_Page excerpt_:
________________________________________

Tom DeLay & the Right-to-Die

Sunday, March 27, 2005

Tom DeLay & the Right-to-Die

If you haven't read this elsewhere already, in 1988 Tom DeLay and his family stopped medical treatment and allowed Charles DeLay, Tom's father, to die after a freak accident that caused him severe brain damage.

The DeLay case and the Schiavo case are not mirror images of one another, but there are plenty of similarities, all of which are especially relevant when considering Tom DeLay's character assassination of Michael Schiavo. Unfortunately, DeLay knows what it is like to be in a painful situation with an incapacitated family member.
In 1988, however, there was no such fiery rhetoric as [Congressman DeLay] quietly joined the sad family consensus to let his father die.

"There was no point to even really talking about it," Maxine DeLay, the congressman's 81-year-old widowed mother, recalled in an interview last week. "There was no way [Charles] wanted to live like that. Tom knew — we all knew — his father wouldn't have wanted to live that way."

Doctors advised that he would "basically be a vegetable," said the congressman's aunt, JoAnne DeLay.
There were also these similarities: Both stricken patients were severely brain-damaged. Both were incapable of surviving without medical assistance. Both were said to have expressed a desire to be spared from being kept alive by artificial means. And neither of them had a living will.

________________________________________

_Records shown_:

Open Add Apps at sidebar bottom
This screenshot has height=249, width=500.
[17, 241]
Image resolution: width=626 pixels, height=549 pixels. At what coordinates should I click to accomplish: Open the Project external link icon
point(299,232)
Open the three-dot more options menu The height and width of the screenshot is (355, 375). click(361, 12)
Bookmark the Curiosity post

________________________________________

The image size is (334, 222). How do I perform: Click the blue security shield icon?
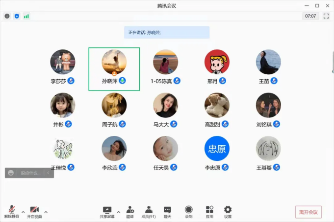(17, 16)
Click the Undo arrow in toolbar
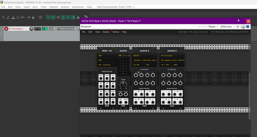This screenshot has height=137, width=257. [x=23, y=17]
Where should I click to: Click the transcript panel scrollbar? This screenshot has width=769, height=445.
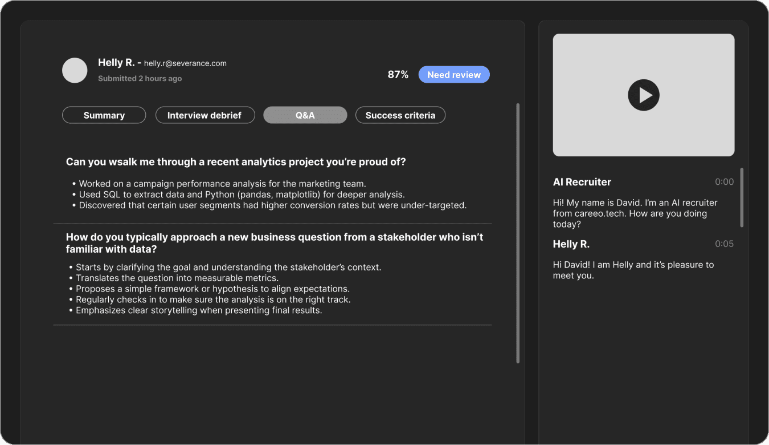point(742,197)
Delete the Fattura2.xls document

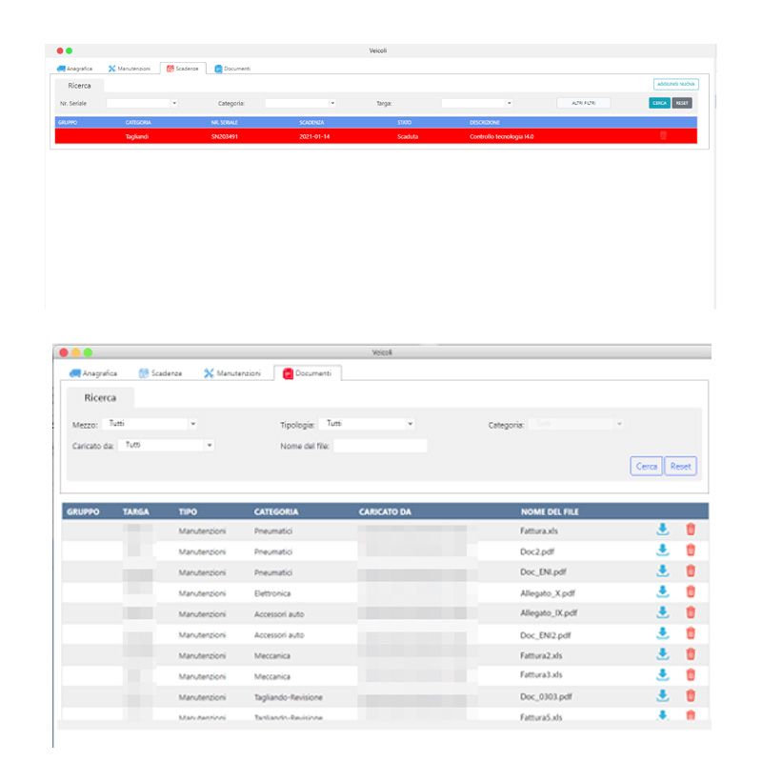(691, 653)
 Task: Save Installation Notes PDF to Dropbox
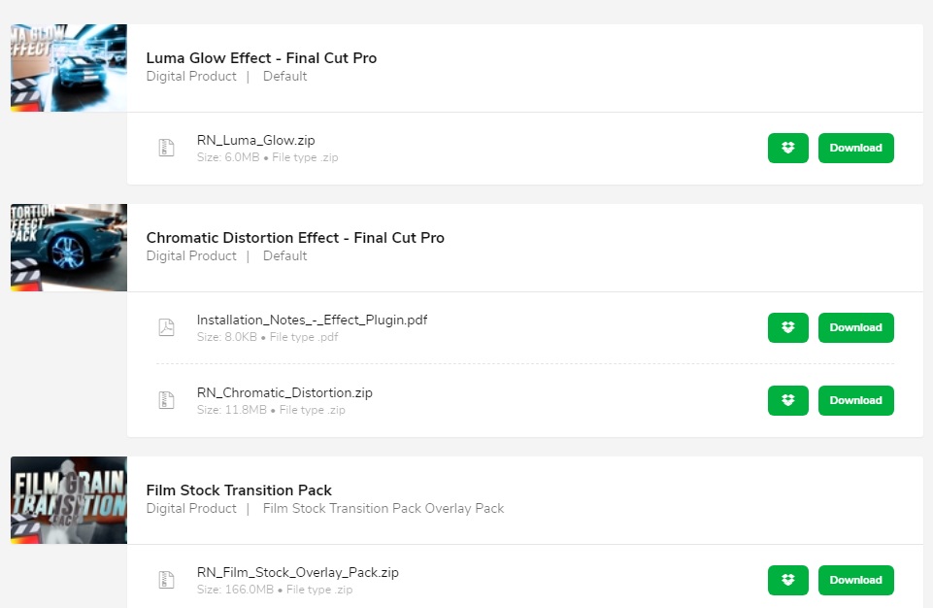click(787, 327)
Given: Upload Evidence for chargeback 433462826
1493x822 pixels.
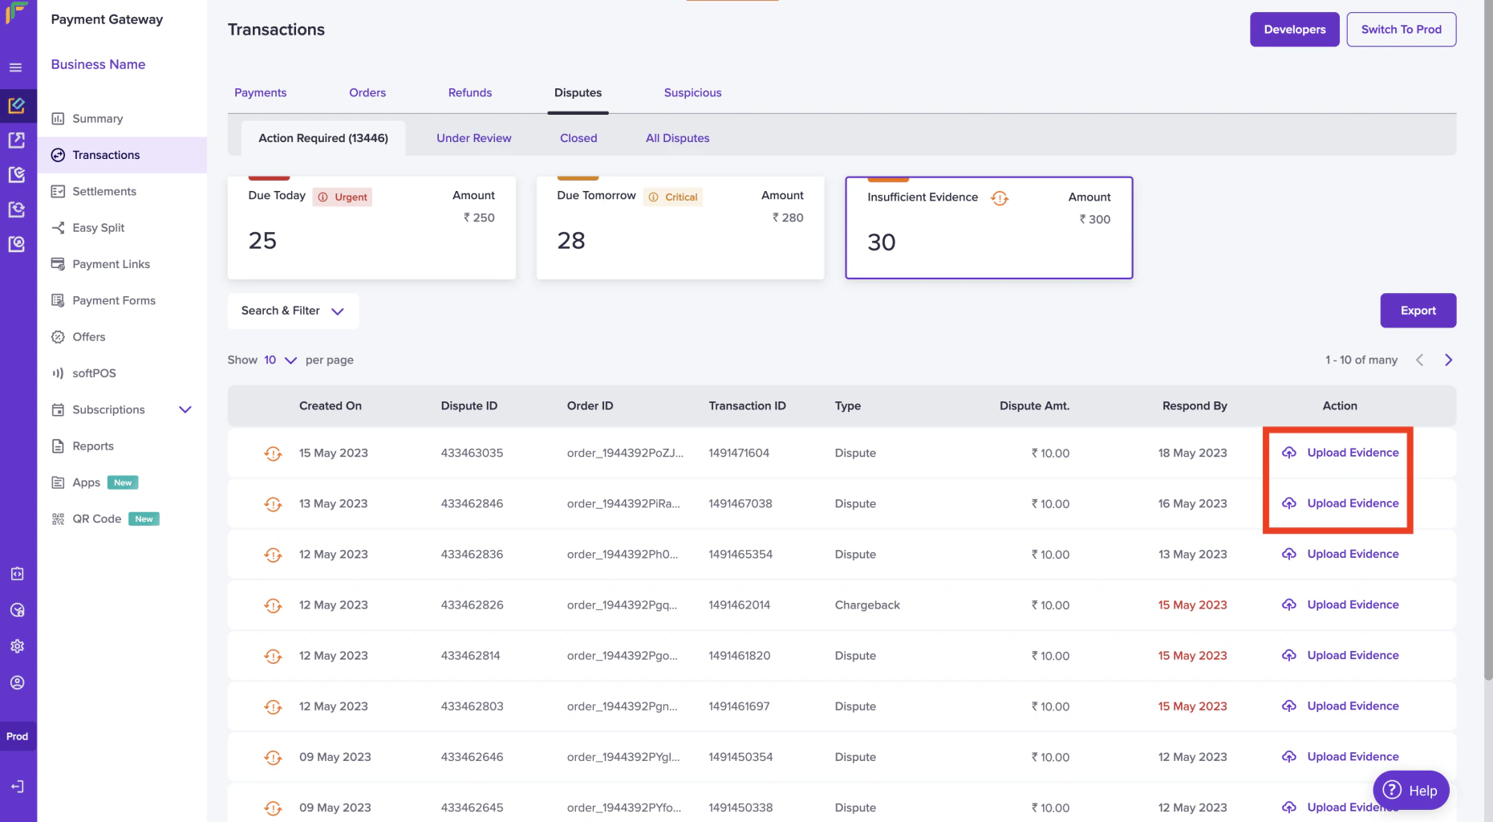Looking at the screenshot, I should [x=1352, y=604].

________________________________________

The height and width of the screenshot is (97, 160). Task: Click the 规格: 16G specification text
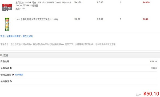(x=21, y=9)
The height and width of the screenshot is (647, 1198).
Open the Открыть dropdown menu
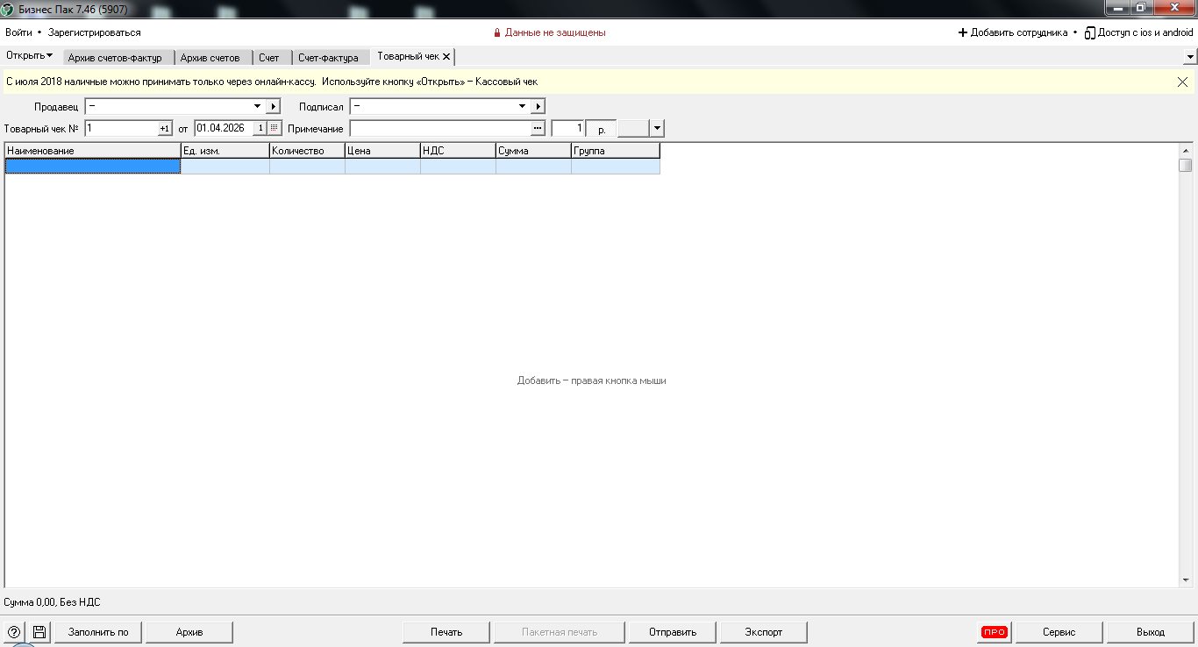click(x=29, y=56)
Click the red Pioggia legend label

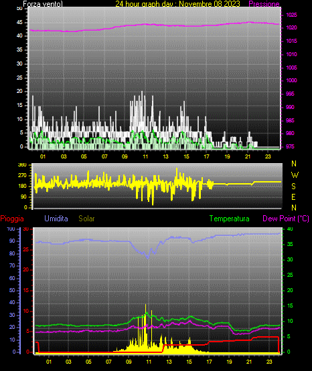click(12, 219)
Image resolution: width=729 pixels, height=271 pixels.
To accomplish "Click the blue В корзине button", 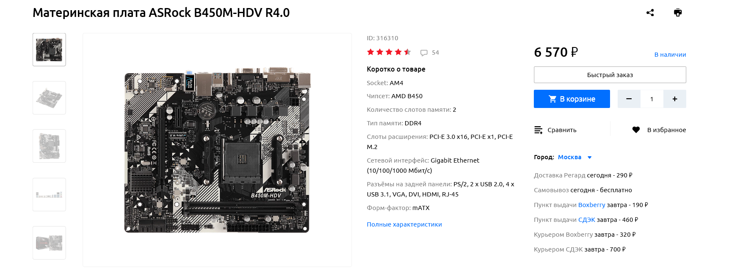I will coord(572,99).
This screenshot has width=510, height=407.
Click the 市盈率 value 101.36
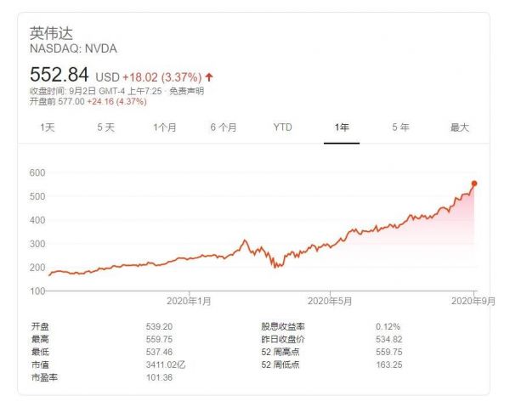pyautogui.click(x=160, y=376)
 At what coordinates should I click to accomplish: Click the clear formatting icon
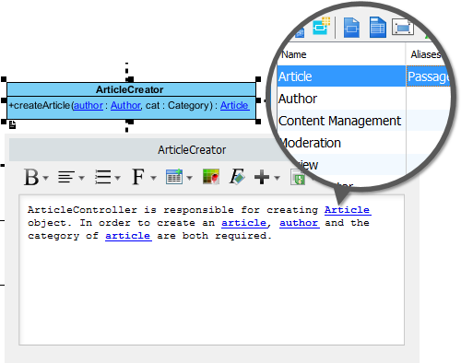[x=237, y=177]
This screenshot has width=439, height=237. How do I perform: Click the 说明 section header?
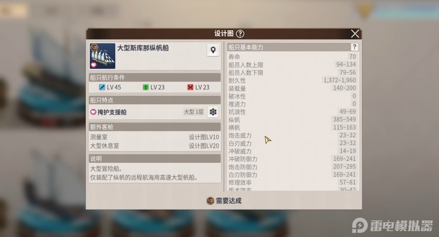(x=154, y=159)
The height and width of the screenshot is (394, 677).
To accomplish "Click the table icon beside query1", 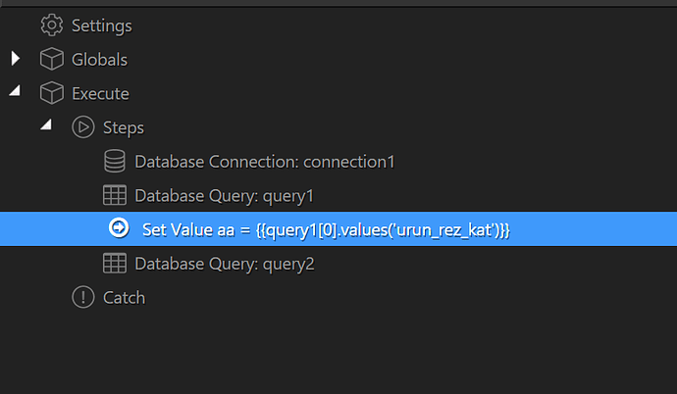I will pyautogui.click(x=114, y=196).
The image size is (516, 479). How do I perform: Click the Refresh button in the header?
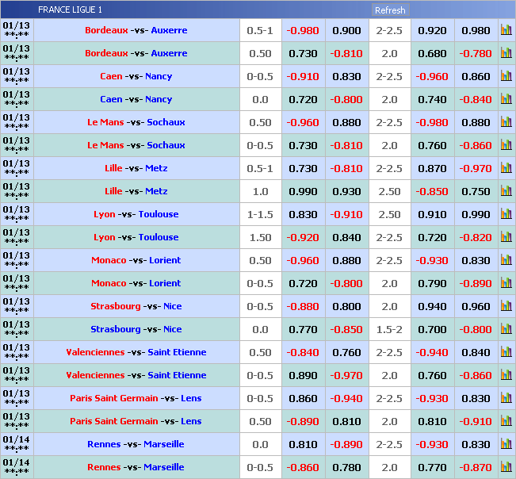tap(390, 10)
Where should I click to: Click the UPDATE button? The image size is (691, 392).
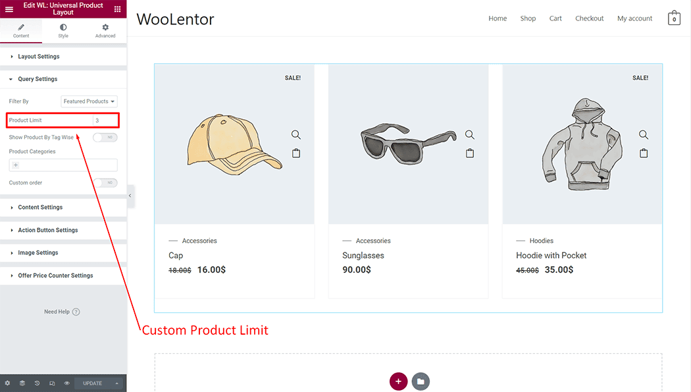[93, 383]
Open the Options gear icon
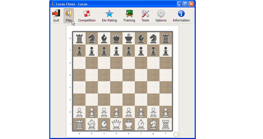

________________________________________

_Directions for this task_: In the page excerpt about Tom DeLay and the right to die, what is JoAnne DeLay's relation to the congressman?

_Expected answer_: She is his aunt.